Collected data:
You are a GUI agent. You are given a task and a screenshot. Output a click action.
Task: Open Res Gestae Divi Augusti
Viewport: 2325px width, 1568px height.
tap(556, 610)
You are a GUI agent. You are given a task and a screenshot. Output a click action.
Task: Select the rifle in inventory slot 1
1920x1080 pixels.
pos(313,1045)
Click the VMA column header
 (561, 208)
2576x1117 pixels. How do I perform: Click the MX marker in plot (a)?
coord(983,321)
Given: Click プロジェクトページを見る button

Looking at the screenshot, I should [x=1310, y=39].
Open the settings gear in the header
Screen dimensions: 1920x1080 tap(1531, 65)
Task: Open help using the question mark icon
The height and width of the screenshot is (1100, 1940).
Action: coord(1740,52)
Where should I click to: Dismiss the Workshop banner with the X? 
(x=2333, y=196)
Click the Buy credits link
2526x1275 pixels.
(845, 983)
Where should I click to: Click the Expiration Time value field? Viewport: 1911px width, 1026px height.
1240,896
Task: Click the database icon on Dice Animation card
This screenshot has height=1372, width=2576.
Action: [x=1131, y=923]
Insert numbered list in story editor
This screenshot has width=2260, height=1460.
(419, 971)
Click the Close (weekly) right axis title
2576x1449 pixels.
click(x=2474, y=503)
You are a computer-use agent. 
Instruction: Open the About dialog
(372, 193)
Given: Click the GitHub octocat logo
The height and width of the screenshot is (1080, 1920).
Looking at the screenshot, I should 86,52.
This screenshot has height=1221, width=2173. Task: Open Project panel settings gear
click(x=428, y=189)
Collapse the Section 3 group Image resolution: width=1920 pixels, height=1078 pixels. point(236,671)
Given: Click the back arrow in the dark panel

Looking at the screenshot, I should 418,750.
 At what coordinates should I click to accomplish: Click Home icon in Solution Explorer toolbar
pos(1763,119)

* [WHAT NEEDS TO BE DONE] Restate the data above in full, word for word.

* [ANSWER SECTION]
You are a GUI agent. You are given a task and a screenshot. Output a click action.
Task: Open Res Gestae Divi Augusti
Viewport: 2325px width, 1568px height.
tap(556, 610)
You are a GUI agent. You are given a task and a screenshot. Output a click action.
Task: Select the rifle in inventory slot 1
1920x1080 pixels.
pos(313,1045)
Click the VMA column header
 (561, 208)
2576x1117 pixels. How do I perform: Click the MX marker in plot (a)?
coord(983,321)
Given: Click プロジェクトページを見る button

Looking at the screenshot, I should [x=1310, y=39].
Open the settings gear in the header
Screen dimensions: 1920x1080 tap(1531, 65)
Task: Open help using the question mark icon
The height and width of the screenshot is (1100, 1940).
Action: coord(1740,52)
Where should I click to: Dismiss the Workshop banner with the X? 
(x=2333, y=196)
Click the Buy credits link
2526x1275 pixels.
(845, 983)
Where should I click to: Click the Expiration Time value field? Viewport: 1911px width, 1026px height.
1240,896
Task: Click the database icon on Dice Animation card
This screenshot has height=1372, width=2576.
Action: [x=1131, y=923]
Insert numbered list in story editor
This screenshot has width=2260, height=1460.
(419, 971)
Click the Close (weekly) right axis title
2576x1449 pixels.
click(x=2474, y=503)
You are a computer-use agent. 
Instruction: Open the About dialog
(372, 193)
Given: Click the GitHub octocat logo
The height and width of the screenshot is (1080, 1920).
Looking at the screenshot, I should 86,52.
This screenshot has height=1221, width=2173. Task: Open Project panel settings gear
click(x=428, y=189)
Collapse the Section 3 group Image resolution: width=1920 pixels, height=1078 pixels. point(236,671)
Given: Click the back arrow in the dark panel

Looking at the screenshot, I should 418,750.
 At what coordinates should I click to accomplish: Click Home icon in Solution Explorer toolbar
pos(1763,119)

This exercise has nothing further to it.